What inspired you to want to become an actor?

I think it was always in my blood. I remember distinctly being 5 years old, telling my parents to sit down and that I was going to put on a show for them. I’ve always wanted to be an entertainer. My mom was a singer/actor/director so it’s just what I grew up with.

What performing arts related activities did you participate in whilst you were at school to build your career? 

I was involved in everything. I went to dance classes, singing classes, drama classes, I was involved in all the school plays. I studied acting. I lived and breathed it all. I’ve never really been an actor whose obsessed with somebody else’s work, I just try to find elements from good performances that help me shape my own.

When you were completing school and planning for the next step in employment, further education and/or training, what were your plans at the time? Did you plan on pursuing acting? 

My life did not take the regular path. I was still at school in grade 9 and I had just recently attained an agent. Six months in I auditioned for Home and Away and I got the job. Hahaha. I thought a career was this easy. I finished my school education on set and I continued in the acting field. I’m considering going back to college now but it just wasn’t in my path when I was young.

When did you feel that you had made ‘your big break’ in the performing arts industry and how have you adjusted to being a public figure?

Definitely, Home and Away was my biggest break. I remember the first day someone asked for my autograph. From then on my life had changed. I don’t know if you ever “adjust” but it becomes more of a way of life. I don’t think I’ve ever become used to people pointing or staring but I have to remember that my job has affected them in some way, whether it’s to entertain them or it’s to make them feel something, and it’s nice to hear that from them.

Some young people who are passionate about performing arts don’t pursue a career after school in acting, as they are concerned they won’t have a secure job or career. What advice can you offer young people who are thinking about pursing a career in the performing arts industry?

If it’s in your blood and it’s in your soul then it’s very hard to shake. I feel like you’ll spend the rest of your life fighting for money in a career that you don’t love and you’ll never be happy. The artist needs to be in flow and when they’re not they are miserable.

To be in the entertainment industry you have to be brave. You are going after a magical life that isn’t always easy, you are rejected on a daily basis and still have to have resilience and fortitude, but I’d rather die knowing that I truly lived than to never have lived at all.

There is a saying that ‘if you find a job you love, you’ll never work a day in your life’. What do you find to be personally fulfilling about your career in acting and how have you kept motivated to pursue your dreams when you haven’t secured roles you’ve auditioned for.

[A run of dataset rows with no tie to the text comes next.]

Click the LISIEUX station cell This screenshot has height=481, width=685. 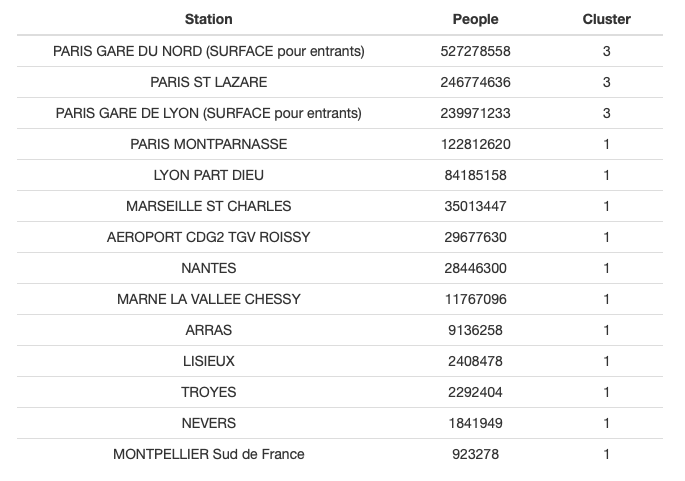click(208, 361)
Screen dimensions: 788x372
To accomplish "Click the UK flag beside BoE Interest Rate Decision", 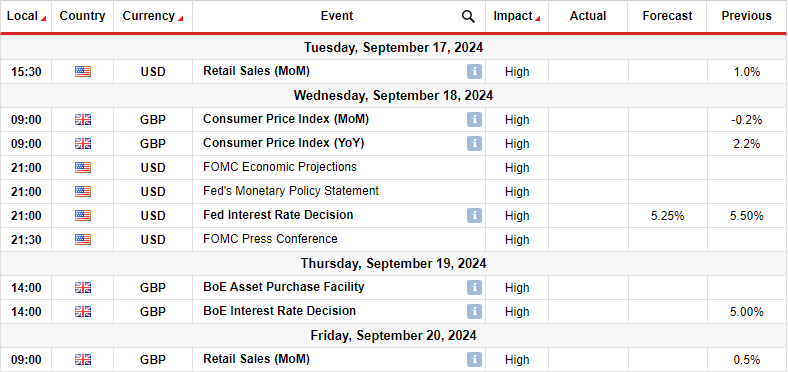I will click(x=83, y=312).
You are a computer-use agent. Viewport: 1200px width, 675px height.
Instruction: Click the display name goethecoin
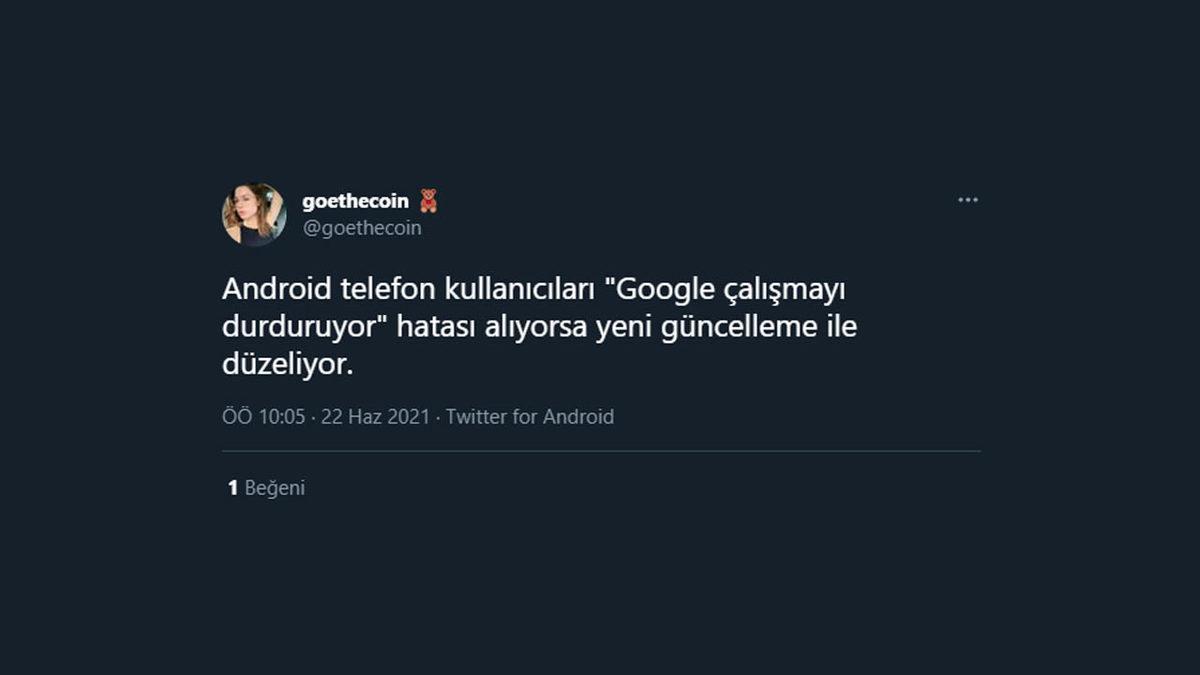[355, 200]
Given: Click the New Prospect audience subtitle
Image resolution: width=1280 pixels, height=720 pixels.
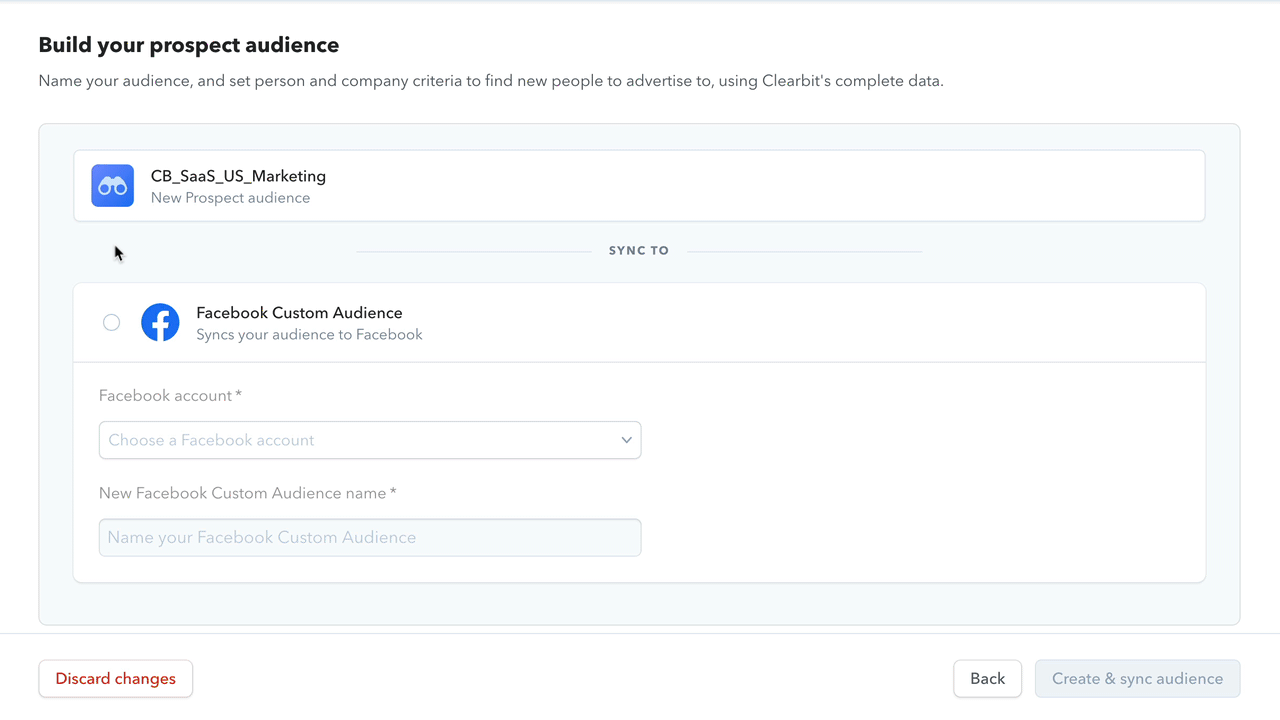Looking at the screenshot, I should tap(230, 198).
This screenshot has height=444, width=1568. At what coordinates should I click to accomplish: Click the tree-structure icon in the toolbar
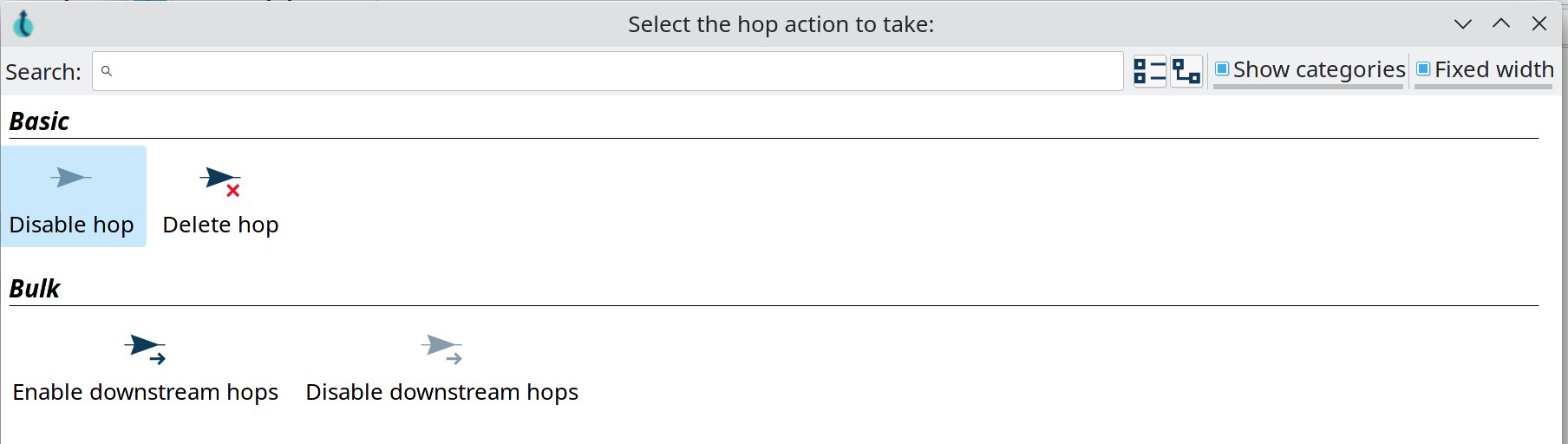(x=1186, y=71)
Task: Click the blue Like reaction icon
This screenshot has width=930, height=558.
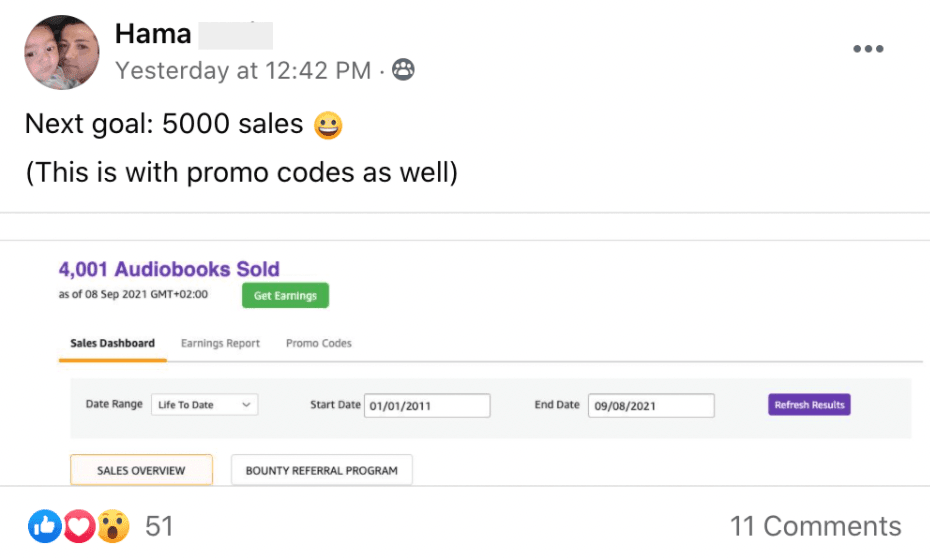Action: (44, 526)

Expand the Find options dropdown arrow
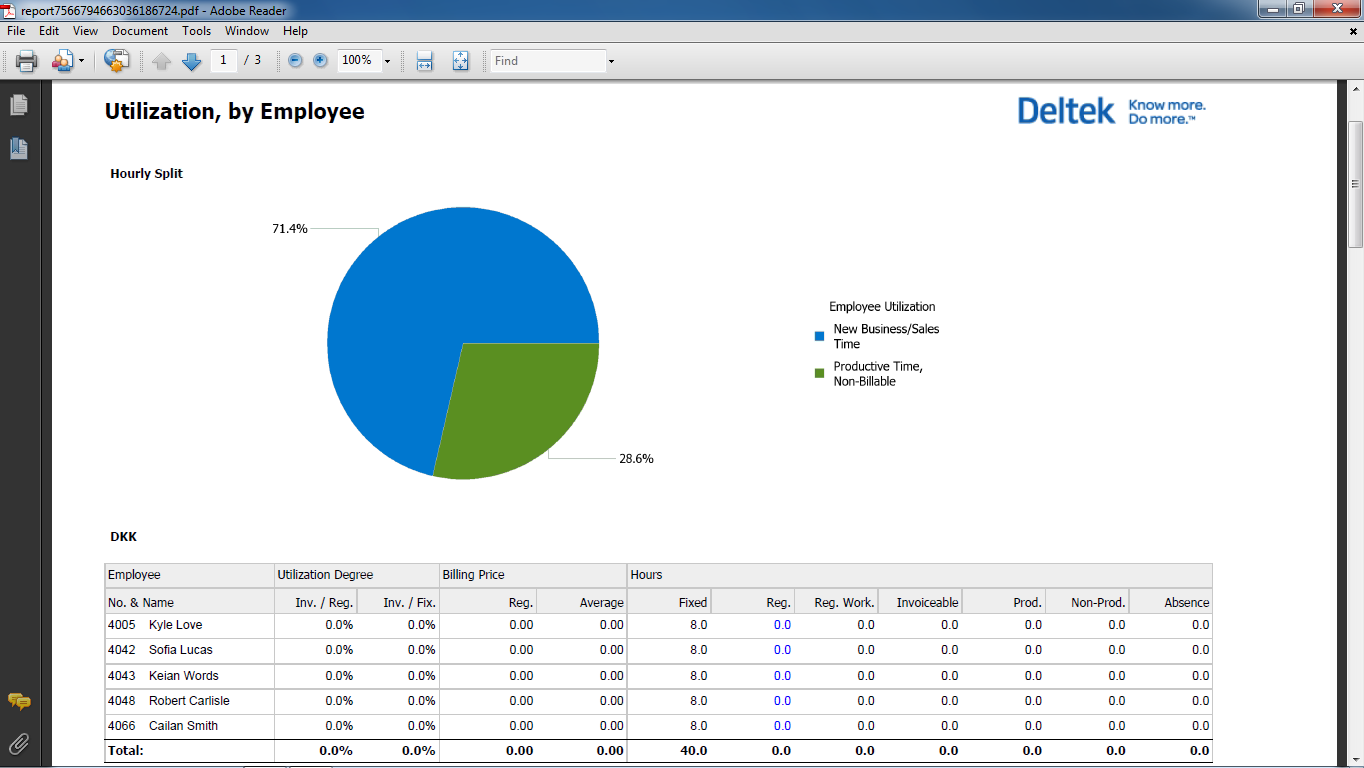point(611,61)
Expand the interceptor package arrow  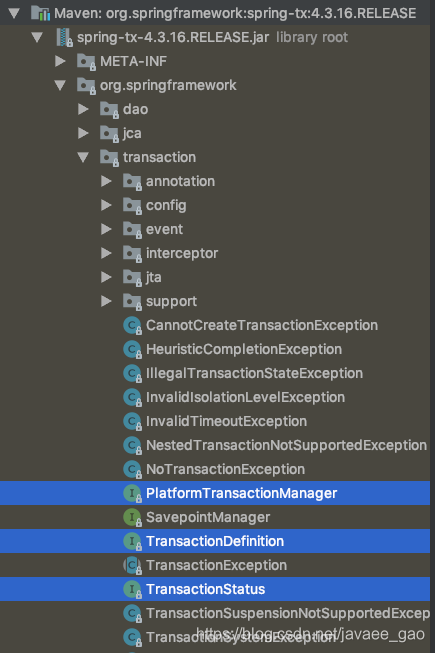coord(106,253)
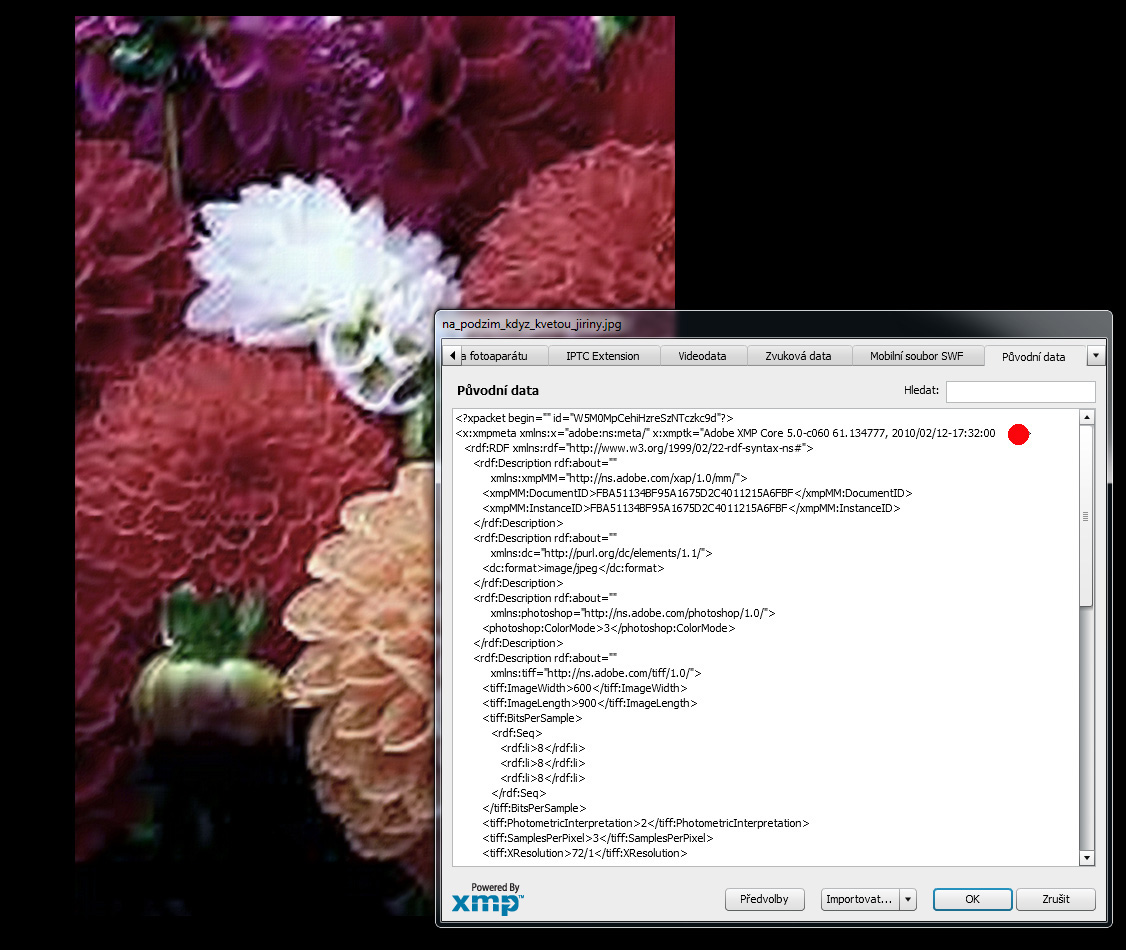This screenshot has width=1126, height=950.
Task: Click the vertical scrollbar thumb of XML view
Action: coord(1087,515)
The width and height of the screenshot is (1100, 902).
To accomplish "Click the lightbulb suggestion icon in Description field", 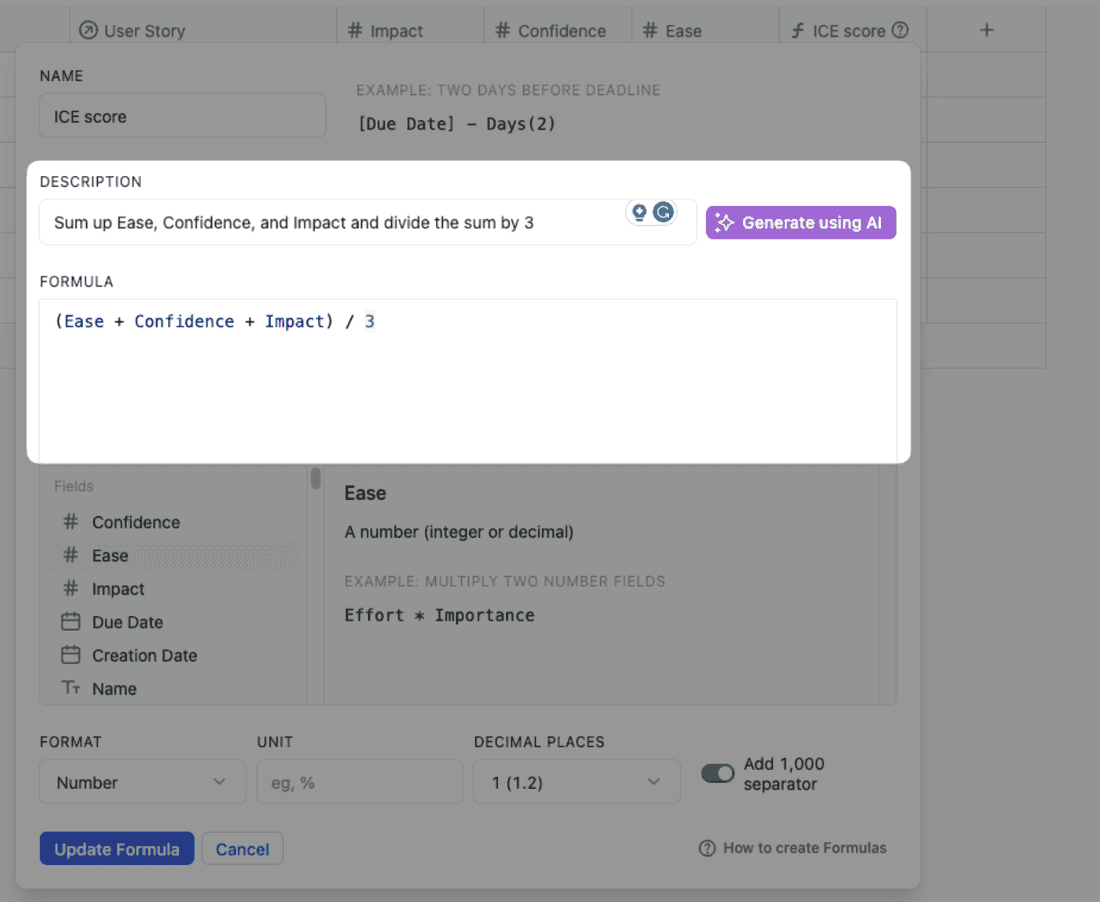I will (637, 212).
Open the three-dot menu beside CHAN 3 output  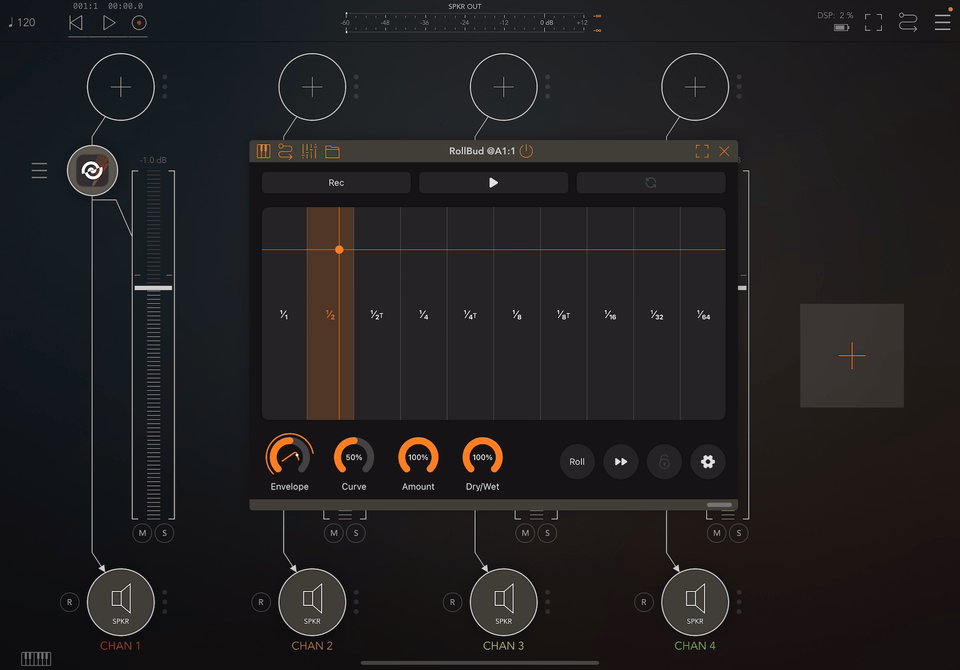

I love the job itself and everything else surrounding it is just stuff. I hate auditioning, I hate not getting the job, but it only takes a moment when you’re in a scene, in a movie, and you feel like you’re flying for it all to be worth it. The other mundane stuff you just have to realize comes with the job and you keep fighting for that flying moment.

Keeping in mind that careers are constructed over your lifetime, what are your career goals and plans for the future?  

I’ve started to get into directing. That’s really important to me. In a way, to create your own destiny. My husband and I have a production company so we have some lofty goals in our future with that. And acting wise now that I have my daughter I only want to do things that matter to me because it takes time away from her.

Any other comments or advice you can offer young people considering a career in performing arts?

Do it yourself. In this day and age we have so many different platforms to be seen. Auditions are not the same anymore. The best person normally doesn’t get the job. It’s all about people who are creating their own content. It’s a wonderful time for the artist to be living in as you have so much more control.